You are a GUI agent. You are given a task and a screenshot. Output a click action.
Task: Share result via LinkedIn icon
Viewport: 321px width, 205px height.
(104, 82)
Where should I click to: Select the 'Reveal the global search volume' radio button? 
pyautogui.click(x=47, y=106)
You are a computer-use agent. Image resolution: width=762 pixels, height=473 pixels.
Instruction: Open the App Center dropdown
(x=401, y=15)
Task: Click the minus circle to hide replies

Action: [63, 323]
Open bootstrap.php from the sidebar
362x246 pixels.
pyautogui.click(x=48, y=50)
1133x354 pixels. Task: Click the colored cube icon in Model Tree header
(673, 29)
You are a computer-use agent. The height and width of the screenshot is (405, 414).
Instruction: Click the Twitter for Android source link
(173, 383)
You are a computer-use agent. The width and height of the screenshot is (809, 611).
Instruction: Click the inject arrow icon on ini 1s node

········

DESCRIPTION OF THE TASK:
Filter the entries above and return only the lines holding "agent".

FINISHED TASK:
You are a GUI agent. You are given a task and a screenshot. Output a click action.
You are a computer-use agent. Image resolution: width=762 pixels, height=473 pixels.
You are a computer-use agent. The height and width of the screenshot is (405, 414).
You are a computer-use agent. The width and height of the screenshot is (809, 611).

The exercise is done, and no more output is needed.